### Work instruction
Exact copies of all the entries below are expected in the answer.

### Data supplied
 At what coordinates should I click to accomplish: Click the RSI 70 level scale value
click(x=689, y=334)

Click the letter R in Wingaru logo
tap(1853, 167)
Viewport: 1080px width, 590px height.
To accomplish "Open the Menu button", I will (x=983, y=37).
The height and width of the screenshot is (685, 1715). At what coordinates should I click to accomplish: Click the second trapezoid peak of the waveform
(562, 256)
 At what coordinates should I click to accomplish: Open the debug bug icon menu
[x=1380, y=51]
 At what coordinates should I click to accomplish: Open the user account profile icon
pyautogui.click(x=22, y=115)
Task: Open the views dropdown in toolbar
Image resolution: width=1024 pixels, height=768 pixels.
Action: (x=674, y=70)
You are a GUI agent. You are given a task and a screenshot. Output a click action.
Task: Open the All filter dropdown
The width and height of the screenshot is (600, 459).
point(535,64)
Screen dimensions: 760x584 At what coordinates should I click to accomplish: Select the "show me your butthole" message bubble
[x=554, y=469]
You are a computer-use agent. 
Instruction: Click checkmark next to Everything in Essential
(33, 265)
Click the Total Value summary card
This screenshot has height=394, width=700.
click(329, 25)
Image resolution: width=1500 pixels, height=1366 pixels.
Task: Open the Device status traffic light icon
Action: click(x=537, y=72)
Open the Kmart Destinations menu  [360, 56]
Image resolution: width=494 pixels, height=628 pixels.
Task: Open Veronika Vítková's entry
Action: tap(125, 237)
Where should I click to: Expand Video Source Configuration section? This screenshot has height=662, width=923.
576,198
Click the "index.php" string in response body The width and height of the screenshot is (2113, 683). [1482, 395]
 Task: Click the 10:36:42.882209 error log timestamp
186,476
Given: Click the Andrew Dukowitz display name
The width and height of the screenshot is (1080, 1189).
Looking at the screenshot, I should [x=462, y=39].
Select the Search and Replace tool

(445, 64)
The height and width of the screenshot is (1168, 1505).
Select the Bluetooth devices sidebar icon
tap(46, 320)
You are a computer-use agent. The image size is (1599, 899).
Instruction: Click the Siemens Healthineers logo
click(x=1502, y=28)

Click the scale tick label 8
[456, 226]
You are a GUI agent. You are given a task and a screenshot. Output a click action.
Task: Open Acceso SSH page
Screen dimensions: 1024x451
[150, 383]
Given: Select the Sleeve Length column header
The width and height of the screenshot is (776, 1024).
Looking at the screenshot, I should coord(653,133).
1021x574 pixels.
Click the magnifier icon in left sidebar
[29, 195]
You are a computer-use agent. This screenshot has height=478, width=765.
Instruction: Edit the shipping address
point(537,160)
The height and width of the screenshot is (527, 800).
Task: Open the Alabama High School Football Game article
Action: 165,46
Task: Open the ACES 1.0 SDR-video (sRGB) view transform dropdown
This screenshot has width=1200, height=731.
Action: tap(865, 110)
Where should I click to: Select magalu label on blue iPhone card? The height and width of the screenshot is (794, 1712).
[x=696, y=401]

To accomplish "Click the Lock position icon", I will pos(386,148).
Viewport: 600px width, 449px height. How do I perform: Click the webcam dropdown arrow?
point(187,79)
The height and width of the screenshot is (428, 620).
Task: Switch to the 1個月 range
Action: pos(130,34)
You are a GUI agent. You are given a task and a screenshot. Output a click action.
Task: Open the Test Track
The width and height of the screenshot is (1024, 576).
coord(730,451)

### Response below
 At what coordinates should I click to accomplish: Click the RSI 70 level scale value
click(x=689, y=334)

Click the letter R in Wingaru logo
tap(1853, 167)
Viewport: 1080px width, 590px height.
To accomplish "Open the Menu button", I will (x=983, y=37).
The height and width of the screenshot is (685, 1715). At what coordinates should I click to accomplish: Click the second trapezoid peak of the waveform
(562, 256)
 At what coordinates should I click to accomplish: Open the debug bug icon menu
[x=1380, y=51]
 At what coordinates should I click to accomplish: Open the user account profile icon
pyautogui.click(x=22, y=115)
Task: Open the views dropdown in toolbar
Image resolution: width=1024 pixels, height=768 pixels.
Action: (x=674, y=70)
You are a GUI agent. You are given a task and a screenshot. Output a click action.
Task: Open the All filter dropdown
The width and height of the screenshot is (600, 459).
point(535,64)
Screen dimensions: 760x584 At what coordinates should I click to accomplish: Select the "show me your butthole" message bubble
[x=554, y=469]
You are a computer-use agent. 
Instruction: Click checkmark next to Everything in Essential
(33, 265)
Click the Total Value summary card
This screenshot has height=394, width=700.
click(329, 25)
Image resolution: width=1500 pixels, height=1366 pixels.
Task: Open the Device status traffic light icon
Action: click(x=537, y=72)
Open the Kmart Destinations menu  [360, 56]
Image resolution: width=494 pixels, height=628 pixels.
Task: Open Veronika Vítková's entry
Action: tap(125, 237)
Where should I click to: Expand Video Source Configuration section? This screenshot has height=662, width=923.
576,198
Click the "index.php" string in response body The width and height of the screenshot is (2113, 683). [1482, 395]
 Task: Click the 10:36:42.882209 error log timestamp
186,476
Given: Click the Andrew Dukowitz display name
The width and height of the screenshot is (1080, 1189).
Looking at the screenshot, I should [x=462, y=39].
Select the Search and Replace tool

(445, 64)
The height and width of the screenshot is (1168, 1505).
Select the Bluetooth devices sidebar icon
tap(46, 320)
You are a computer-use agent. The image size is (1599, 899).
Instruction: Click the Siemens Healthineers logo
click(x=1502, y=28)

Click the scale tick label 8
[456, 226]
You are a GUI agent. You are given a task and a screenshot. Output a click action.
Task: Open Acceso SSH page
Screen dimensions: 1024x451
[150, 383]
Given: Select the Sleeve Length column header
The width and height of the screenshot is (776, 1024).
Looking at the screenshot, I should coord(653,133).
1021x574 pixels.
Click the magnifier icon in left sidebar
[29, 195]
You are a computer-use agent. This screenshot has height=478, width=765.
Instruction: Edit the shipping address
point(537,160)
The height and width of the screenshot is (527, 800).
Task: Open the Alabama High School Football Game article
Action: 165,46
Task: Open the ACES 1.0 SDR-video (sRGB) view transform dropdown
This screenshot has width=1200, height=731.
Action: tap(865, 110)
Where should I click to: Select magalu label on blue iPhone card? The height and width of the screenshot is (794, 1712).
[x=696, y=401]

To accomplish "Click the Lock position icon", I will pos(386,148).
Viewport: 600px width, 449px height. How do I perform: Click the webcam dropdown arrow?
point(187,79)
The height and width of the screenshot is (428, 620).
Task: Switch to the 1個月 range
Action: pos(130,34)
You are a GUI agent. You are given a task and a screenshot. Output a click action.
Task: Open the Test Track
The width and height of the screenshot is (1024, 576).
coord(730,451)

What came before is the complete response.